Your hopes in this site are well-placed. I may be speaking out of turn, but the dark abyss you mentioned is something to which many of us here can relate. Frittering the time away in anxiety and worry wondering why life isn't better, why we can't be like those high-energy people who take the initiative and who don't have to force themselves to do every little thing.

It's good that you have been getting treatment for depression, although I suspect that it's often a symptom of procrastination rather than a chemical imbalance that's out of your control. I don't take any mood-stabilisers or self-medicate; maybe that is a bit extreme but I have found that changing my expectations of whether something will fail have produced realistic feedback and a more stable mood. I try to be a realist and deal with the truth; my own depression is normally a defence mechanism against doing work, and I wallow in it to give me an excuse to stop trying. On some level it's comforting to be depressed and feel sorry for oneself. I hope that you are not in the same trap. 

- "A procrastinator's work is never done."

Chicken and Egg

Hi Vientir,

Thanks very much for the welcome. I spent yesterday afternoon in the 'chatroom' and felt very comfortable and got a lot done. Very excited about the possibilities!

I've been seriously considering your point; which comes first, the depression or the procrastination? I think that the procrastination has been with me a long time, and I've fought it, tooth and nail, and managed to get where I am. The depression has waxed and waned. I'm seeing my psychologist this evening and I'll ask her what she thinks.

I have to be said though, that I got an awful lot done yesterday afternoon, had a lovely relaxed evening and things look bright today, so on a very short-term basis, the cause and effect seems to be clear. I can only hope that the novelty doesn't wear off... I intend to attend the meeting on Sunday :)

Thanks again,

Nelly 

Chicken and Egg

Hi Nelly, I'm glad you made it here and feel it's helpful.  It must be tough living in another country where it's difficult to talk to the locals.  I've found it hard enough to get to know people since moving from London to South Yorkshire!
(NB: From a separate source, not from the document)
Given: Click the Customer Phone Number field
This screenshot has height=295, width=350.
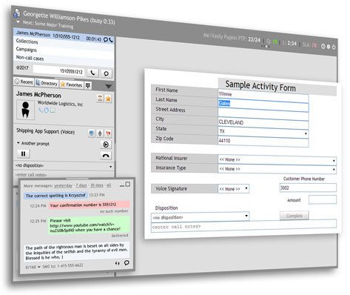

I think the depression and procrastination are a vicious circle.  I've been a chronic procrastinator for many years, but in April following the death of my husband I developed severe depression and went from procratinating to basically giving up.  I'm sure the depression was made worse by knowing that my work was in a mess from my procrastination, the income tax man was chasing me with nasty threats, I've lost out on several thousand pounds of removal expenses through not completing the forms on time etc etc.

With a lot of support from my managers at work I'm getting caught up, and now at work I don't get depressed.  I actulaly felt happy yesterday for the first time in 8 months.  But today is Saturday so I'm at home and my procrastination and depression are feeding off one another.

H.

Hard to say

That's great to hear. I brought up the possibility because I have experiences the same thing, and knew that not wasting my day was a simple way to improve my disposition. It's basic and yet so hard to maintain (at least for most of us). That desperate need to move beyond the avoidance, demand resistance, or any of the other symptoms is probably something all of us here deal with regularly.  

- "A procrastinator's work is never done."